Nothing but the records, copied exactly and stripped of pictures, should be in the answer.

#### [Input for this task]
------------

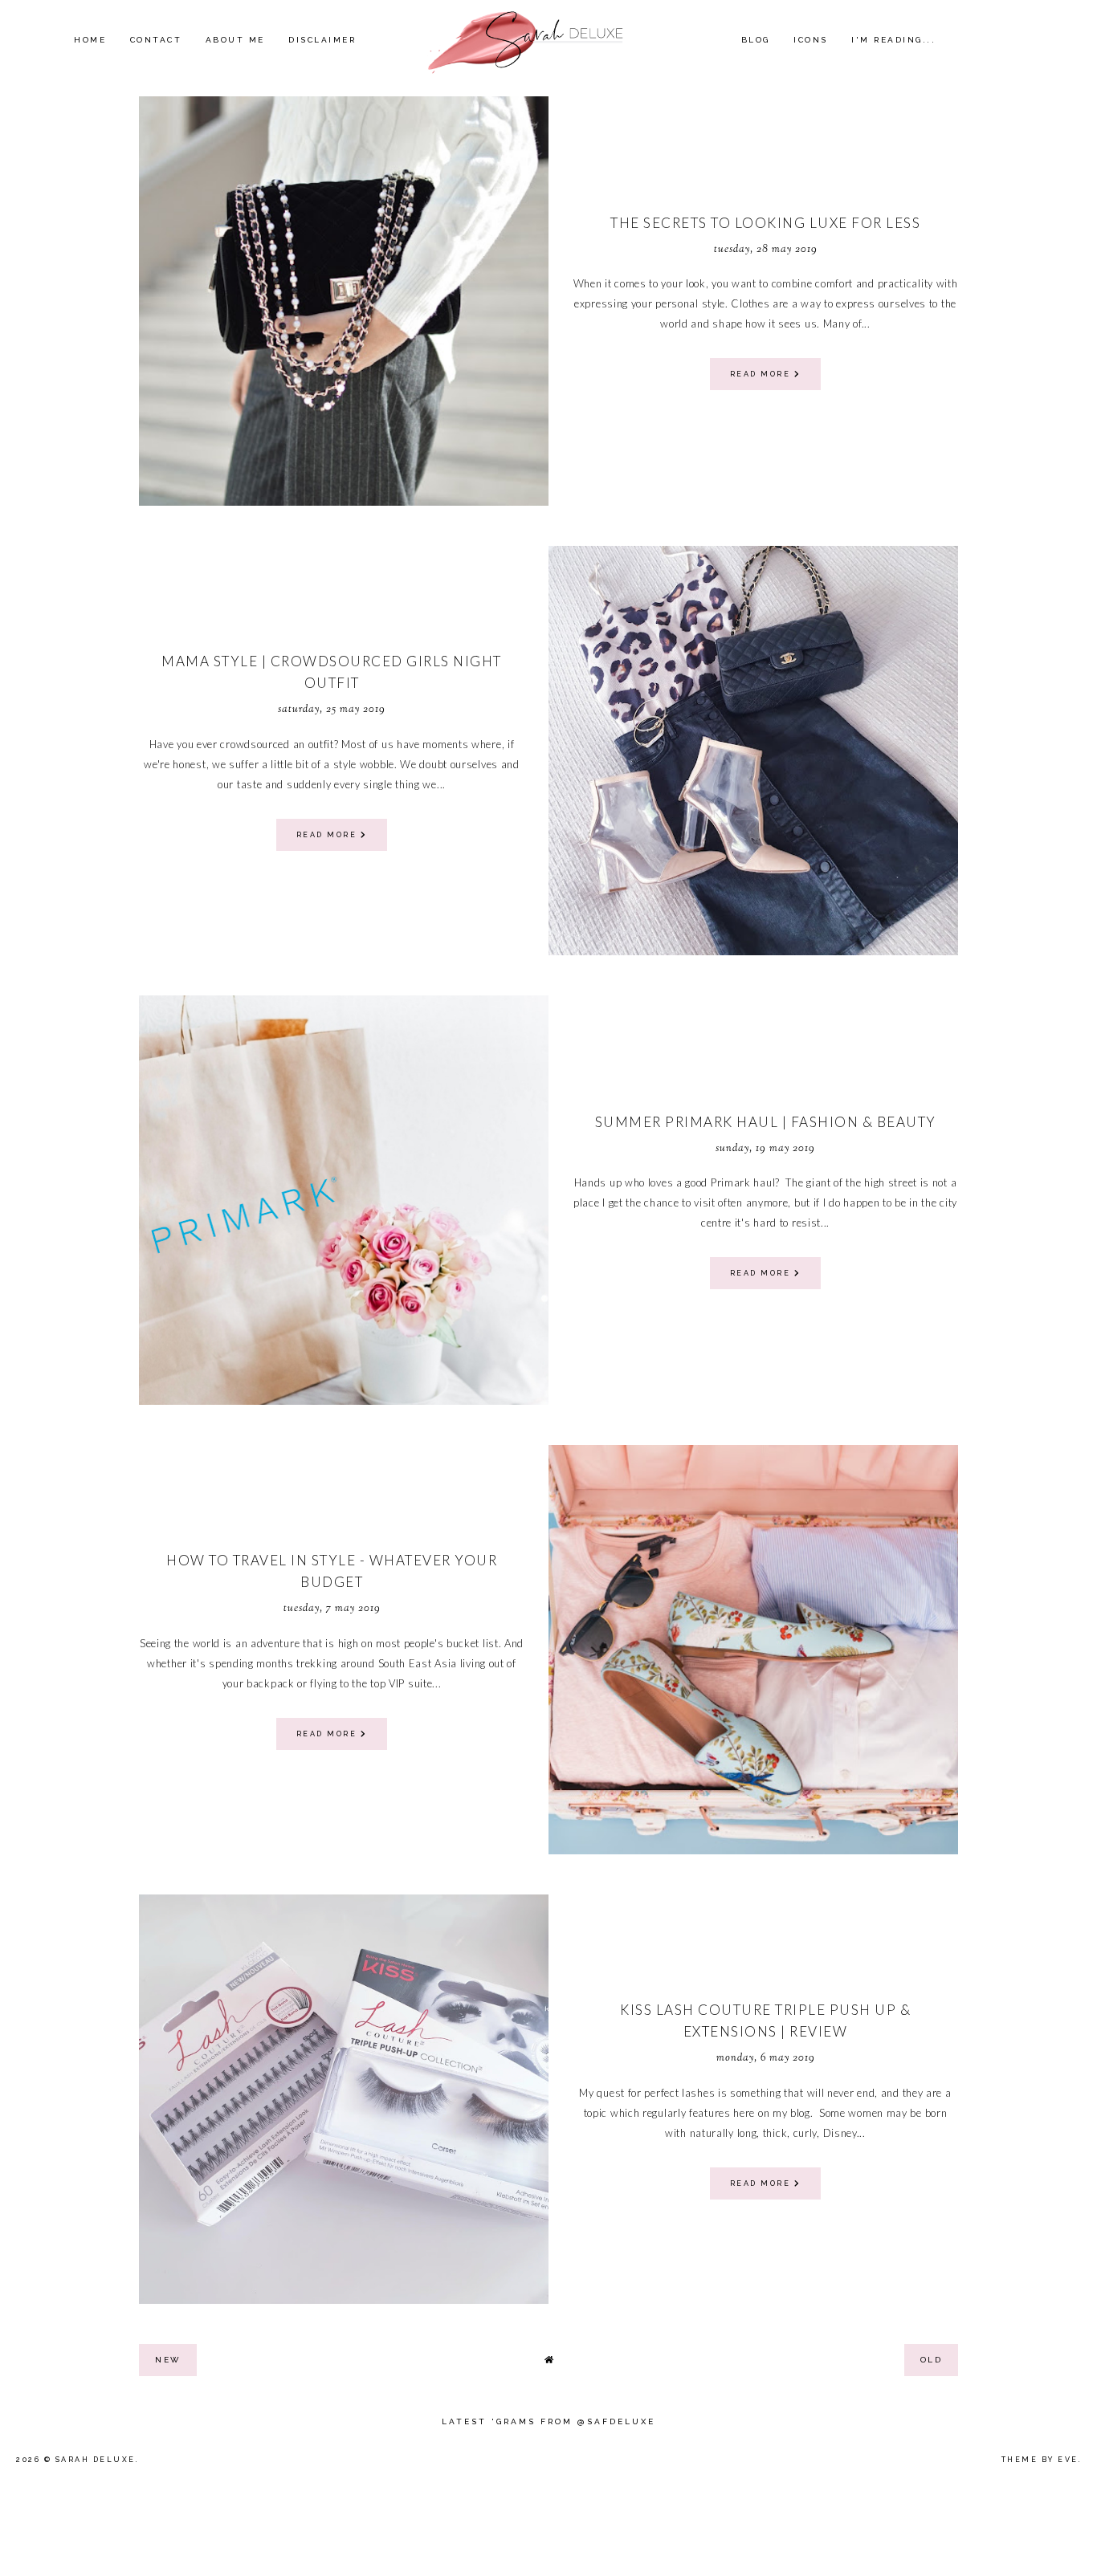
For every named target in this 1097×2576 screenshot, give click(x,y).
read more (762, 374)
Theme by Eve (1040, 2460)
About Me (235, 39)
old (931, 2359)
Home (90, 39)
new (168, 2359)
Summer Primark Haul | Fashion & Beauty (765, 1121)
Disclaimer (322, 39)
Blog (755, 39)
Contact (156, 39)
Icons (810, 39)
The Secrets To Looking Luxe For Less (765, 222)
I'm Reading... (893, 39)
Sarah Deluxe (95, 2460)
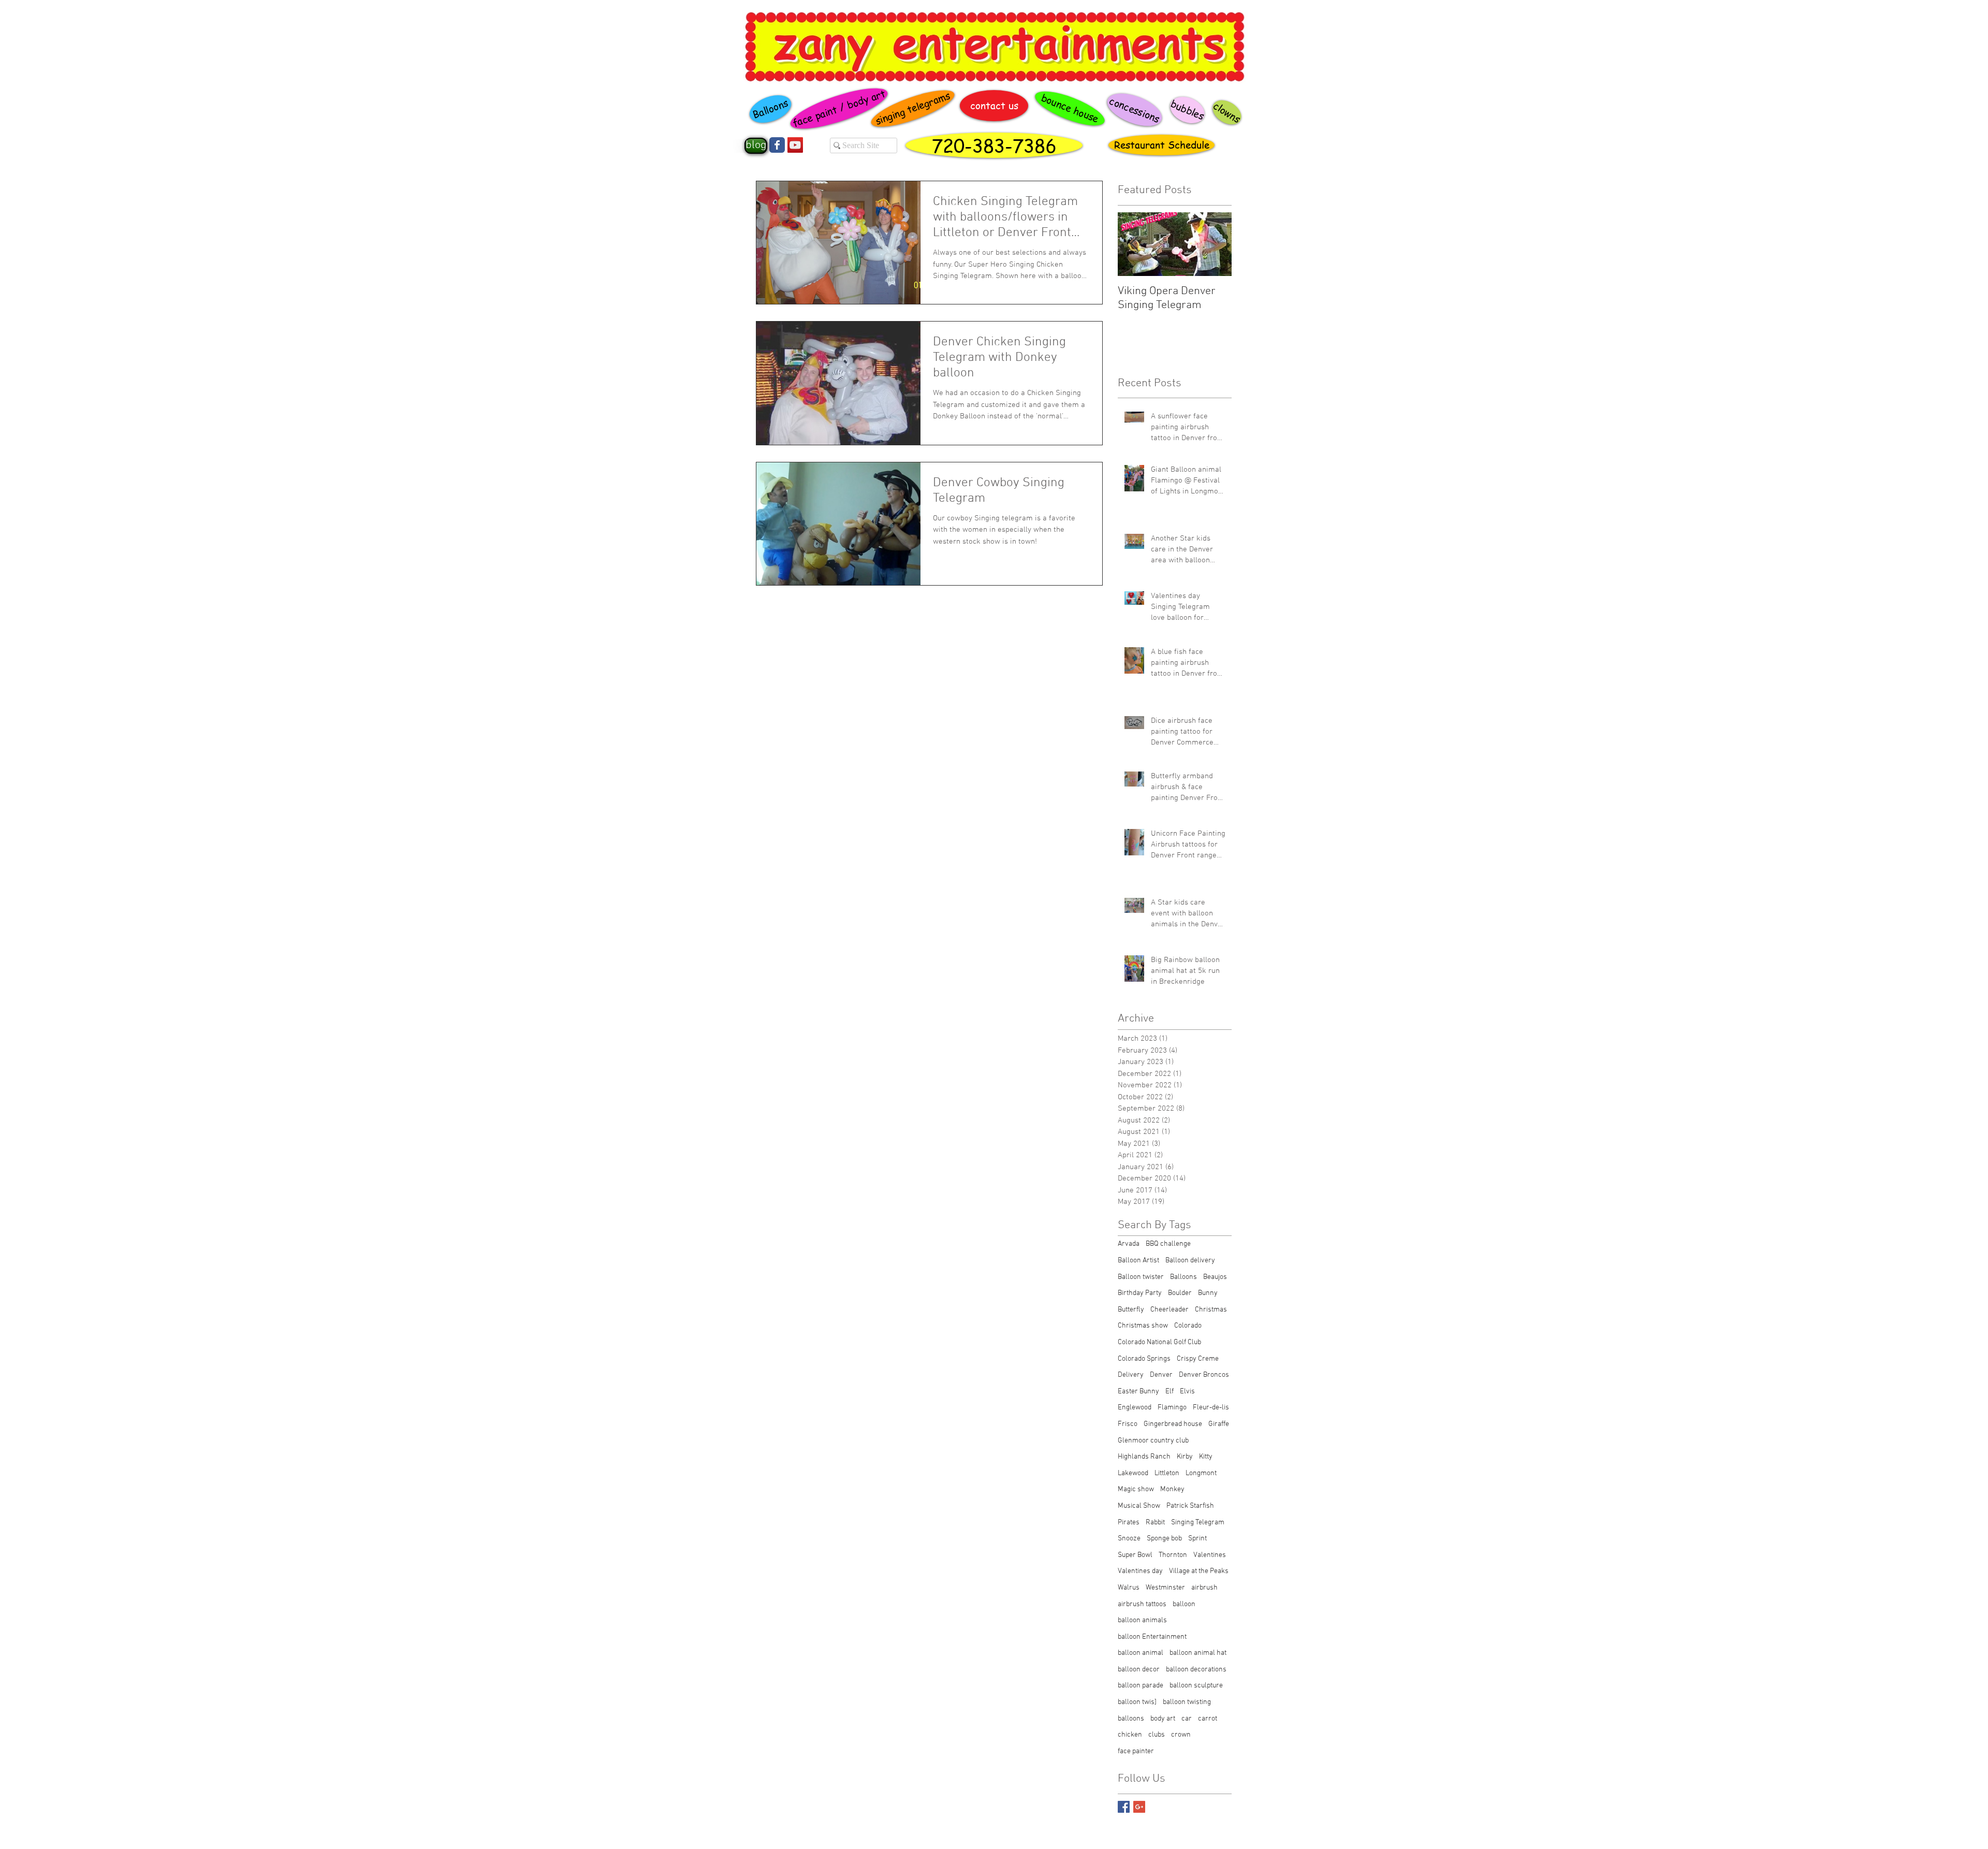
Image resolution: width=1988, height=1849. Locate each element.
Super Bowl (1135, 1555)
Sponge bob (1164, 1538)
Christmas (1211, 1309)
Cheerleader (1169, 1309)
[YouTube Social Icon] (795, 145)
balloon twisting (1187, 1702)
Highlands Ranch (1144, 1456)
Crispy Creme (1198, 1359)
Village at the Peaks (1199, 1571)
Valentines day (1140, 1571)
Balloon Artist (1138, 1260)
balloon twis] (1137, 1702)
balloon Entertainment (1152, 1637)
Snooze (1129, 1538)
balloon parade (1140, 1685)
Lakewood (1133, 1473)
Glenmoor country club (1153, 1440)
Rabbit (1155, 1522)
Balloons (1183, 1277)
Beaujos (1215, 1277)
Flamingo (1172, 1407)
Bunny (1208, 1293)
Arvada (1128, 1244)
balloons (1131, 1718)
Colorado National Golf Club (1159, 1342)
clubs (1156, 1734)
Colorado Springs (1144, 1359)
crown (1181, 1734)
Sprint (1197, 1538)
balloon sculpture (1196, 1685)
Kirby (1185, 1456)
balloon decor (1139, 1669)
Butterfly (1131, 1309)
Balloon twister (1141, 1277)
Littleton (1166, 1473)
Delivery (1131, 1375)
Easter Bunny (1138, 1391)
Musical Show (1139, 1506)
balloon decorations (1196, 1669)
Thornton (1173, 1555)
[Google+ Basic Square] (1139, 1807)
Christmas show (1143, 1325)
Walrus (1128, 1587)
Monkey (1172, 1489)
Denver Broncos (1204, 1375)
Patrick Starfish (1190, 1506)
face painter (1136, 1751)
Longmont (1201, 1473)
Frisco (1127, 1424)
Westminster (1165, 1587)
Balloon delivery (1190, 1260)
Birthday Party (1140, 1293)
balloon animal (1140, 1653)
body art (1162, 1718)
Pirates (1128, 1522)
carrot (1207, 1718)
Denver (1161, 1375)
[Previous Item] (1134, 244)
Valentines (1209, 1555)
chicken (1130, 1734)
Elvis (1187, 1391)
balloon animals (1142, 1620)
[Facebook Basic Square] (1124, 1807)
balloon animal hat (1198, 1653)
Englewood (1134, 1407)
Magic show (1136, 1489)
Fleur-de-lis (1211, 1407)
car (1186, 1718)
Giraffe (1218, 1424)
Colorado (1188, 1325)
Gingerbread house (1173, 1424)
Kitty (1205, 1456)
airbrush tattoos (1142, 1604)
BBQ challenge (1168, 1244)
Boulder (1180, 1293)
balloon (1184, 1604)
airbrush (1204, 1587)
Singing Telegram (1197, 1522)
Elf (1169, 1391)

------------

#### [Answer space]
For every named target in this 1097×2576 screenshot, give click(x,y).
read more (762, 374)
Theme by Eve (1040, 2460)
About Me (235, 39)
old (931, 2359)
Home (90, 39)
new (168, 2359)
Summer Primark Haul | Fashion & Beauty (765, 1121)
Disclaimer (322, 39)
Blog (755, 39)
Contact (156, 39)
Icons (810, 39)
The Secrets To Looking Luxe For Less (765, 222)
I'm Reading... (893, 39)
Sarah Deluxe (95, 2460)
Image resolution: width=1988, height=1849. Locate each element.
Super Bowl (1135, 1555)
Sponge bob (1164, 1538)
Christmas (1211, 1309)
Cheerleader (1169, 1309)
[YouTube Social Icon] (795, 145)
balloon twisting (1187, 1702)
Highlands Ranch (1144, 1456)
Crispy Creme (1198, 1359)
Village at the Peaks (1199, 1571)
Valentines day (1140, 1571)
Balloon Artist (1138, 1260)
balloon twis] (1137, 1702)
balloon Entertainment (1152, 1637)
Snooze (1129, 1538)
balloon parade (1140, 1685)
Lakewood (1133, 1473)
Glenmoor country club (1153, 1440)
Rabbit (1155, 1522)
Balloons (1183, 1277)
Beaujos (1215, 1277)
Flamingo (1172, 1407)
Bunny (1208, 1293)
Arvada (1128, 1244)
balloons (1131, 1718)
Colorado National Golf Club (1159, 1342)
clubs (1156, 1734)
Colorado Springs (1144, 1359)
crown (1181, 1734)
Sprint (1197, 1538)
balloon sculpture (1196, 1685)
Kirby (1185, 1456)
balloon decor (1139, 1669)
Butterfly (1131, 1309)
Balloon twister (1141, 1277)
Littleton (1166, 1473)
Delivery (1131, 1375)
Easter Bunny (1138, 1391)
Musical Show (1139, 1506)
balloon decorations (1196, 1669)
Thornton (1173, 1555)
[Google+ Basic Square] (1139, 1807)
Christmas show (1143, 1325)
Walrus (1128, 1587)
Monkey (1172, 1489)
Denver Broncos (1204, 1375)
Patrick Starfish (1190, 1506)
face painter (1136, 1751)
Longmont (1201, 1473)
Frisco (1127, 1424)
Westminster (1165, 1587)
Balloon delivery (1190, 1260)
Birthday Party (1140, 1293)
balloon animal (1140, 1653)
body art (1162, 1718)
Pirates (1128, 1522)
carrot (1207, 1718)
Denver (1161, 1375)
[Previous Item] (1134, 244)
Valentines (1209, 1555)
chicken (1130, 1734)
Elvis (1187, 1391)
balloon animals (1142, 1620)
[Facebook Basic Square] (1124, 1807)
balloon animal hat (1198, 1653)
Englewood (1134, 1407)
Magic show (1136, 1489)
Fleur-de-lis (1211, 1407)
car (1186, 1718)
Giraffe (1218, 1424)
Colorado (1188, 1325)
Gingerbread house (1173, 1424)
Kitty (1205, 1456)
airbrush tattoos (1142, 1604)
BBQ challenge (1168, 1244)
Boulder (1180, 1293)
balloon (1184, 1604)
airbrush (1204, 1587)
Singing Telegram (1197, 1522)
Elf (1169, 1391)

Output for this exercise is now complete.